A. This grant is a development grant. It’s going to help us build the partnerships. Ex-offenders, people coming out of the criminal justice system, they’re not getting connected to services. …Moreover, we can do evaluations of these services. We can set up controlled trials using the best research techniques to determine exactly what the cost-effectiveness of different strategies might be. This is exactly the kind of money the British government has given us to work over there to evaluate restorative justice.
This money, I want to stress, is for developing partnerships, not for paying for services. We’re probably going to be coordinating, in the end, tens of millions of dollars in services if the partnerships are successful.
Q. How did you become interested in researching crime prevention in the first place?
A. It was in the ’60s, after the Chicago Democratic Convention riots. I became interested in the police riots and the tactics the police used, and I began studying the police at the University of Chicago. The last 30 years have been a progression from studying the police as a problem to studying the crime problems that create police problems and vice versa.
In the last five years I’ve been more interested in the social problems that lead to crime, and that was what led to my report to Congress on what causes crime and what works to reduce it in 1997. That report has been cited in many other countries, and 12 other nations have consulted us specifically [about implementing its recommendations]. Oddly enough, other countries have paid more attention to it than the United States has.
Q. In what way has the U.S. government been slower to respond?
A. The Congressional committees that requested the report have not made any changes to the laws in the wake of the report.

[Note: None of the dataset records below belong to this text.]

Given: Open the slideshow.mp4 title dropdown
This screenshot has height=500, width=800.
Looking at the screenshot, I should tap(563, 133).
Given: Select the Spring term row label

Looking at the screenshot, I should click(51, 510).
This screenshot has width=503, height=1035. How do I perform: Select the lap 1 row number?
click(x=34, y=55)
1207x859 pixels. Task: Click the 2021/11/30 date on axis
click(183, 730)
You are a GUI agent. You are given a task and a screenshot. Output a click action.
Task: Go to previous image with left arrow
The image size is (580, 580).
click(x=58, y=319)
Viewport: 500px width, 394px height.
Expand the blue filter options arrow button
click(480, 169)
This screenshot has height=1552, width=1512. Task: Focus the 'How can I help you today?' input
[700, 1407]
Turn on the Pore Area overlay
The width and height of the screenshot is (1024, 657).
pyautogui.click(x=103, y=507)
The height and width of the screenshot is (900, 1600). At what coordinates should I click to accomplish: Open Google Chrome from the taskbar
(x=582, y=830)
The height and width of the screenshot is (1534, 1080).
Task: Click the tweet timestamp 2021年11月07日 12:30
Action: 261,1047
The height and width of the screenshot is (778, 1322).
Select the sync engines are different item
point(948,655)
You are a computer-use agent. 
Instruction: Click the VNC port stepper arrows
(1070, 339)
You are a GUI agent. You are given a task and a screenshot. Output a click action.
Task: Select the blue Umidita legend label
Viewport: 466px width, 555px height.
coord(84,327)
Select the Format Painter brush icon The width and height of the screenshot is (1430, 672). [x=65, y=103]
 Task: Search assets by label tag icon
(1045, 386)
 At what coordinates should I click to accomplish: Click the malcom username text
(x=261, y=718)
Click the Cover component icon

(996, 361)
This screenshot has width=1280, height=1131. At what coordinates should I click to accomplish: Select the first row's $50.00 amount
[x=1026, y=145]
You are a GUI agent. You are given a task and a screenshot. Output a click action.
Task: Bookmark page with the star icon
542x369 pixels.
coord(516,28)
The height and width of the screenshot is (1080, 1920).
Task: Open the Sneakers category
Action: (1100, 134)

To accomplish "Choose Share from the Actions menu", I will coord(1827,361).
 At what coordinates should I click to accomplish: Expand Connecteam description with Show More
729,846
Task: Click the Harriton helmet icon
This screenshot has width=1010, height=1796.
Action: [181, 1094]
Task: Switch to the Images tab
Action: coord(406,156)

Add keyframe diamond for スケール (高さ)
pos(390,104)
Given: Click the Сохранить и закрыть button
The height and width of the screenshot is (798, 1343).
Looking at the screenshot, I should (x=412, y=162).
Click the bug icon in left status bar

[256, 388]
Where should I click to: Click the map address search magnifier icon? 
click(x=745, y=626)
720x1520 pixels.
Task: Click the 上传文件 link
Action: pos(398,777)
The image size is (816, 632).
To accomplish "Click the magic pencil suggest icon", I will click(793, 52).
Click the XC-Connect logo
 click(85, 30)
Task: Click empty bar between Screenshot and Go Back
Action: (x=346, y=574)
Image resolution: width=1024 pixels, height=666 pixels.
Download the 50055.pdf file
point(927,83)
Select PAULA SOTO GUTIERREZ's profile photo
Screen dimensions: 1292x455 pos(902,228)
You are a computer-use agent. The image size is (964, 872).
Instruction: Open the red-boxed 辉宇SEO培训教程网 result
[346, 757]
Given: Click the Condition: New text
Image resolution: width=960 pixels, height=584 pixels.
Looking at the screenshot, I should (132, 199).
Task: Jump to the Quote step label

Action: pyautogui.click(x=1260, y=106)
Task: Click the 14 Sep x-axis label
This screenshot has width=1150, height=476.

They have made no effort to tie the $4 billion a year in federal spending on crime prevention to what works and what doesn’t. The British government is moving much more rapidly in that direction than the Americans are, which is why we’re doing more work with the British government.
Q. How has your thinking changed on crime, what causes it, and how to prevent it?
A. Working on the street, riding for thousands of hours in police cars, you see all kinds of problems. One of the problems I saw most often was domestic violence. [My observations] led to one of the first randomized controlled trials ever conducted with police, in Minneapolis in 1980, which led to the finding that arrest worked better than mediation in stopping domestic violence. Later research revealed that arrests backfired in reducing domestic violence in poor communities, but worked in middle-class ones. This was an important finding, that what works in one community doesn’t work in another.
Q. What do you consider the most important outcome of your research?
A. What’s most important is that it’s changed policies in ways that might reduce injury. The Supreme Court cited our work in its ruling restricting the power of police to kill people, and as a result, killings by police have gone down 50 percent since 1985, when the ruling was issued. It’s had an impact on domestic violence, which has gone down in the years since our research appeared. And with restorative justice, I believe it will have a similar effect. [Sherman’s research in Australia found that restorative justice reduced repeat offenses by 38 percent among those charged with violent crimes.]
Q. What about its impact on relations between the police and minorities?
A. It’s probably not had as much impact as I would
like. We are doing research that shows that politeness matters, and that if you arrest people politely, they’re less likely to commit more crime than if you don’t. [Former Attorney General] Janet Reno brought me to the FBI Academy to discuss that, and to put it politely, I was not well received.
Q. Is there a common thread to your research?
A. I think the common thread is that more careful evaluation of what we are doing can move us toward much better results without having to create a police state or lock everybody up. We can find more cost-effective and humane alternatives to preventing crime.